● **Required task**: Give as a JSON list of strings the lines of the records from the line with "Given: Select the json field in source data" to the line with "Looking at the screenshot, I should pos(224,283).", both included, one string per line, with blank lines left out.
§
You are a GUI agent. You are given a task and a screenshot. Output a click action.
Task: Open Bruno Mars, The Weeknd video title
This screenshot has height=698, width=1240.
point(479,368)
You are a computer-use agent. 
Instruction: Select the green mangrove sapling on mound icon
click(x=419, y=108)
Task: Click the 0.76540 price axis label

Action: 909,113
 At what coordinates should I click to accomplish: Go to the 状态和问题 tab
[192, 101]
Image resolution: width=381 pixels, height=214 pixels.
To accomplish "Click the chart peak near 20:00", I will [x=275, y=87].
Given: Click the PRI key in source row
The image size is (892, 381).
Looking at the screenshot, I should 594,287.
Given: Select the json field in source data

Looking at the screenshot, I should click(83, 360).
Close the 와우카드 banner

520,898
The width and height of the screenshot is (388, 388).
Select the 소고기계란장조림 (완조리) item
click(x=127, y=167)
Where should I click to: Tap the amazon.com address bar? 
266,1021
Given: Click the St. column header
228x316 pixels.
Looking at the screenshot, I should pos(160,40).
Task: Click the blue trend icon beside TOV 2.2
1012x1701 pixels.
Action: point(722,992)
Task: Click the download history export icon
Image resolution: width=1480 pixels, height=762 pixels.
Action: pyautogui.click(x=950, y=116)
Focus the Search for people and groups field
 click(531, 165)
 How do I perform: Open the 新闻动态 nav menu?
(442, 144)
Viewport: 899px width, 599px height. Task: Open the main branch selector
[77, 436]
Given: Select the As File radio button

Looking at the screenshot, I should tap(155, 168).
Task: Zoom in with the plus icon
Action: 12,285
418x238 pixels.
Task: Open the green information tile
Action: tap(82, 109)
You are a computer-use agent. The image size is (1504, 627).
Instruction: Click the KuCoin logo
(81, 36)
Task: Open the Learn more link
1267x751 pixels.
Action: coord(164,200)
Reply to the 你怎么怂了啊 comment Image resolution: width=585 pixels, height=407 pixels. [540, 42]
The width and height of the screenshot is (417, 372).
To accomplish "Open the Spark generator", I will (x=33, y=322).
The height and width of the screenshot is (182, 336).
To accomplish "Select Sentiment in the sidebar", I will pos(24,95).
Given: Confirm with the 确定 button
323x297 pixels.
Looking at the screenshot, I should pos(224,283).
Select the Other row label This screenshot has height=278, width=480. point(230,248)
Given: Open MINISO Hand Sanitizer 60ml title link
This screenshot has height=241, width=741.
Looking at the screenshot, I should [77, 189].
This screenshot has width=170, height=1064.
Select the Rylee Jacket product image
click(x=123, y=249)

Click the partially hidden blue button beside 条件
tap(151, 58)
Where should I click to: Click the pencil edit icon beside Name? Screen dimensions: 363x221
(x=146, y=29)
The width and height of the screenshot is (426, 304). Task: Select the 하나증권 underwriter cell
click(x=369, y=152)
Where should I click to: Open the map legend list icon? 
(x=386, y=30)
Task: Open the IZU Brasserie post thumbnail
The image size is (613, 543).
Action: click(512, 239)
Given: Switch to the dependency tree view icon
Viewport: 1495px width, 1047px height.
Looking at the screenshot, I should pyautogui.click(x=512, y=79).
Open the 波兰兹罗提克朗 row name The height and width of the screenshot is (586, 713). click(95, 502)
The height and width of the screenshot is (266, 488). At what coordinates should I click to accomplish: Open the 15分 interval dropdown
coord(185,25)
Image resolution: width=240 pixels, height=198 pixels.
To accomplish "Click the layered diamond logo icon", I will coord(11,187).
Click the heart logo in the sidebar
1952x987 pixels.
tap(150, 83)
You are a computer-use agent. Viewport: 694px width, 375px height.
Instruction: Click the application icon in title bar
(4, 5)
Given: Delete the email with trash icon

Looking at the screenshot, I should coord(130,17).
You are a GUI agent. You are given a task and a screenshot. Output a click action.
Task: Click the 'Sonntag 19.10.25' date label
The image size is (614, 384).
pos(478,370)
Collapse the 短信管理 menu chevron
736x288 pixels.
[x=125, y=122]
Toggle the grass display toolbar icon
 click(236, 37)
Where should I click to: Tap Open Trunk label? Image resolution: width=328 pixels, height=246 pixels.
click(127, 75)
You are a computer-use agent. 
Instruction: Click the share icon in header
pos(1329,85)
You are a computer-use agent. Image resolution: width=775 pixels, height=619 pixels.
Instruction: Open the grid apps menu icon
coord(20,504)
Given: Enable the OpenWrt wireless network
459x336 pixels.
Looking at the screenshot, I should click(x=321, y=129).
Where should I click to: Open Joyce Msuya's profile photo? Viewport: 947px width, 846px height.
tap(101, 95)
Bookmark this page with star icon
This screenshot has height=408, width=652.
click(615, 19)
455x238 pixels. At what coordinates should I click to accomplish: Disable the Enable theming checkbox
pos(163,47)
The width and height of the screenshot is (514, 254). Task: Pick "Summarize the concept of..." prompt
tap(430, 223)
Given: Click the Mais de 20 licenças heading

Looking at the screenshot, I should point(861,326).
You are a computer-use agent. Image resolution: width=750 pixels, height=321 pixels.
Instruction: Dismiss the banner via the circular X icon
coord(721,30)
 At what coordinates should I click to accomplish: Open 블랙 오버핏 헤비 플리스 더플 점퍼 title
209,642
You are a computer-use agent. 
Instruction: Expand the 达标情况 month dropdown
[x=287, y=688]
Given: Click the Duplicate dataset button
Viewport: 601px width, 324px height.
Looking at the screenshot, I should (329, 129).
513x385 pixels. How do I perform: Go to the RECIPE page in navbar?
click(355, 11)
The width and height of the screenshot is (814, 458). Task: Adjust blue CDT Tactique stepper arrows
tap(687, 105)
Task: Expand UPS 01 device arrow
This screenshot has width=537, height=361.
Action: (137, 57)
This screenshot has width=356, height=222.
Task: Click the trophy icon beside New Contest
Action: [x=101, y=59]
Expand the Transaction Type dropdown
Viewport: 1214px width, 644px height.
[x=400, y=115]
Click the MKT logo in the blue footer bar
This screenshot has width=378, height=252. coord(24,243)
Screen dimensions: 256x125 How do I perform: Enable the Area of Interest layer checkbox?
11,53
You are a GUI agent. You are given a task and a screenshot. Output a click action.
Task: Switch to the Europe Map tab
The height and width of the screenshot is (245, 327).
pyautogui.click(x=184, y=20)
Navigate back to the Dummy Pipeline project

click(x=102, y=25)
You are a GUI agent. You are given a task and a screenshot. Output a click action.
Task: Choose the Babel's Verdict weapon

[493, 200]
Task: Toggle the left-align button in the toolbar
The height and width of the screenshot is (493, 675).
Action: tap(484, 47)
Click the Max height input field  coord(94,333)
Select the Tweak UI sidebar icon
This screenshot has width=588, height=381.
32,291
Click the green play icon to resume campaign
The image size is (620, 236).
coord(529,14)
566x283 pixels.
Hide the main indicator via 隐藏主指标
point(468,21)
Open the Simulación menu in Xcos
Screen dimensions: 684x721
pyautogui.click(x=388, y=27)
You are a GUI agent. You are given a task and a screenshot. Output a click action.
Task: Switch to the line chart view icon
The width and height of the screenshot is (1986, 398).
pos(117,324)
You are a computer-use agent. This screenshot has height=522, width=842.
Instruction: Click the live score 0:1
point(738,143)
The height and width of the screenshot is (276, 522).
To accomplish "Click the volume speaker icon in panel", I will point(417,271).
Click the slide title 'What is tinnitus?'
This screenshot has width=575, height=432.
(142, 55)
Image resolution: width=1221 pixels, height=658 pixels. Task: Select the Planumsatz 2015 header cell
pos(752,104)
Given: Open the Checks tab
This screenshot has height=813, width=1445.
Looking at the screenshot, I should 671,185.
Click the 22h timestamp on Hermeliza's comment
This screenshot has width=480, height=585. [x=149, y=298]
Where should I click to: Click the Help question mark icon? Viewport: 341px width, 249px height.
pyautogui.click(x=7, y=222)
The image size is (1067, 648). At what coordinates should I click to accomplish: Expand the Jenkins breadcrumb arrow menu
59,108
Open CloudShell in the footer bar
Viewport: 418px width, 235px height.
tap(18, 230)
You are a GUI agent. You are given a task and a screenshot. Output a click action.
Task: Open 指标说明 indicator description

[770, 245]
§
● **Complete response**:
[
  "Given: Select the json field in source data",
  "Looking at the screenshot, I should click(83, 360).",
  "Close the 와우카드 banner",
  "520,898",
  "The width and height of the screenshot is (388, 388).",
  "Select the 소고기계란장조림 (완조리) item",
  "click(x=127, y=167)",
  "Where should I click to: Tap the amazon.com address bar? ",
  "266,1021",
  "Given: Click the St. column header",
  "228x316 pixels.",
  "Looking at the screenshot, I should pos(160,40).",
  "Task: Click the blue trend icon beside TOV 2.2",
  "1012x1701 pixels.",
  "Action: point(722,992)",
  "Task: Click the download history export icon",
  "Image resolution: width=1480 pixels, height=762 pixels.",
  "Action: pyautogui.click(x=950, y=116)",
  "Focus the Search for people and groups field",
  " click(531, 165)",
  " How do I perform: Open the 新闻动态 nav menu?",
  "(442, 144)",
  "Viewport: 899px width, 599px height. Task: Open the main branch selector",
  "[77, 436]",
  "Given: Select the As File radio button",
  "Looking at the screenshot, I should tap(155, 168).",
  "Task: Zoom in with the plus icon",
  "Action: 12,285",
  "418x238 pixels.",
  "Task: Open the green information tile",
  "Action: tap(82, 109)",
  "You are a computer-use agent. The image size is (1504, 627).",
  "Instruction: Click the KuCoin logo",
  "(81, 36)",
  "Task: Open the Learn more link",
  "1267x751 pixels.",
  "Action: coord(164,200)",
  "Reply to the 你怎么怂了啊 comment Image resolution: width=585 pixels, height=407 pixels. [540, 42]",
  "The width and height of the screenshot is (417, 372).",
  "To accomplish \"Open the Spark generator\", I will (x=33, y=322).",
  "The height and width of the screenshot is (182, 336).",
  "To accomplish \"Select Sentiment in the sidebar\", I will pos(24,95).",
  "Given: Confirm with the 确定 button",
  "323x297 pixels.",
  "Looking at the screenshot, I should pos(224,283)."
]